The fundraising attempt has been fully underwritten by HSBC, Investec and Liberum on a standby basis, and an agreement has been reached with the company’s lenders to extend its existing bank facilities from June 2022 to September 2023, conditional on the completion of the new capital being raised by 30 June 2020.
Costain says its clients are highly focused on appointing financially strong and stable partners as their reliance on those partners has increased. However, the company believes there is a significant opportunity for the group to capitalise on the growing infrastructure market opportunities available.
The company says that to provide additional headroom in the current environment to effectively manage working capital flows in the business, the board has concluded that it is in the best interests of the group to raise up to £100m of new equity to strengthen the group’s balance sheet.
In 2019, the company says its net cash position was impacted by a number of market factors and performance issues on certain contracts.
The group says it has implemented revised processes to ensure that suppliers are paid promptly, with the average time taken to pay invoices reduced to 34 days, moving into line with sector best practice, from 58 days in the same period in 2018, reducing cash held by £15m.
Structural market changes, including the level of cash held in joint operations and project bank accounts, have also increased pressure on the group’s general working capital requirement.
Contract issues also proved problematic for Costain in 2019, with the A465 contract landing a £37m blow to cash outflow, the Diamond arbitration costing £9.7m in the year, and delays to the start of new contracts and a contract cancellation also reducing 2019 profits by £16m.
In addition, the increased forecast costs and contract receipts on National Grid Peterborough and Huntingdon contract is expected to have a temporary working capital impact during the period of the contract, which is anticipated to complete in October 2021.

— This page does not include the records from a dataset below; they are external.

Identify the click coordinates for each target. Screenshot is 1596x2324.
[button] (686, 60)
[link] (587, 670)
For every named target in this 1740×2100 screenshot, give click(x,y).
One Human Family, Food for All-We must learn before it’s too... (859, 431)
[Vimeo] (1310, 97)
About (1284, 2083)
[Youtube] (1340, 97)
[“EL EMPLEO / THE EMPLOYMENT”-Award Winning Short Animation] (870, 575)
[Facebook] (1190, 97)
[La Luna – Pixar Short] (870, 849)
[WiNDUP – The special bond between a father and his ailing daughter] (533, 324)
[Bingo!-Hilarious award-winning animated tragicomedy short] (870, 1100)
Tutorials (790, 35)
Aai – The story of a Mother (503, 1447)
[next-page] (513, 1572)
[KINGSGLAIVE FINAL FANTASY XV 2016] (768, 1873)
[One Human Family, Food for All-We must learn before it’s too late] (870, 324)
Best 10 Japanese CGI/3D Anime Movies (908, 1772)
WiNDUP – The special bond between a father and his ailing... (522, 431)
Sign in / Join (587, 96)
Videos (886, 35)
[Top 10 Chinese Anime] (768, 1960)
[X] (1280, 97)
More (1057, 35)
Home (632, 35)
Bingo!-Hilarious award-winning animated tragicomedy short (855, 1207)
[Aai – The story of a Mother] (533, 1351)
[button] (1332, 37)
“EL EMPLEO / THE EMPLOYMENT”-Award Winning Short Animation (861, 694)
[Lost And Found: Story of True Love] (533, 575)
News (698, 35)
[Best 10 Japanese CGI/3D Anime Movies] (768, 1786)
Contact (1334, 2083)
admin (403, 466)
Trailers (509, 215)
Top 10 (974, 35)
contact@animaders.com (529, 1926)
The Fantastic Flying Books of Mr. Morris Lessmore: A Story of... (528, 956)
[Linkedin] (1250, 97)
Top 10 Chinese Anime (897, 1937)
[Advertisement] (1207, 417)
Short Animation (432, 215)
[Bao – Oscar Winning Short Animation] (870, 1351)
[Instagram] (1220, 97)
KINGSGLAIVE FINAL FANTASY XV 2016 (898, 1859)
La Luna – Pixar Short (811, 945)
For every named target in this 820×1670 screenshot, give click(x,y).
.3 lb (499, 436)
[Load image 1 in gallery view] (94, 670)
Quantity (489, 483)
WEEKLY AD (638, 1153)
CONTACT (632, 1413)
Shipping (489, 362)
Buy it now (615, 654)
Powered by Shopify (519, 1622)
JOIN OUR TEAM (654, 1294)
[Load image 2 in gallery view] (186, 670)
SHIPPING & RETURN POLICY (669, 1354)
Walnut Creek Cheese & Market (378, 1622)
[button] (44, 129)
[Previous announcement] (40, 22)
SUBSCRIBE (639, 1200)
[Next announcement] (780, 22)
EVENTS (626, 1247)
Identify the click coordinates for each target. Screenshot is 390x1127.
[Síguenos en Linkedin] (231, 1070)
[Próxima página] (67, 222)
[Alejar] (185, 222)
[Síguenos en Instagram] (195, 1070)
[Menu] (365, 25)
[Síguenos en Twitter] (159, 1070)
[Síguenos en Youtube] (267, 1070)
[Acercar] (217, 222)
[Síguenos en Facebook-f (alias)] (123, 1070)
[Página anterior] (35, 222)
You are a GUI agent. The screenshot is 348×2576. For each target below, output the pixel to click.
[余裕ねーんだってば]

Costain’s full year results for the year ended 31 December 2019, show underlying operating profit of £17.9m (2018: £52.5m), which the company says is in line with its revised expectations as set out in a trading update on 12 December 2019.
The company also pointed to continued strong momentum in securing new work, with £1.7bn of new contract awards and extensions to existing contracts secured during the year, with the order book, as at 31 December 2019, standing at £4.2bn.
The group says it continues to have a positive net cash position, which as at 31 December 2019 was £64.9m (2018: £118.8m). Of this, approximately £35.0m (2018: £30.0m) reflects positive timing receipts at the year end which reversed in the early part of 2020.
Alex Vaughan, Costain’s chief executive officer, said: “2019 has been a year of transition for Costain as we began the implementation of our Leading Edge strategy to reshape and focus our business. Our underlying financial performance was impacted by delays to certain contract start dates and new awards, together with a contract cancellation and the loss resulting from the A465 arbitration. However, we are pleased that the Group has continued to secure significant new work during the year.
“The UK infrastructure markets are growing and developing rapidly, with increasing demand for innovative solutions to upgrade, enhance and decarbonise the nation’s strategic infrastructure. This is a significant opportunity for our business and we are well placed, with our breadth of integrated services, to benefit from these market dynamics.
“Strengthening our balance sheet will enable us to capitalise on these opportunities and further enhance our capabilities.”
Rothschild & Co is acting as financial adviser to Costain on the Capital Raising.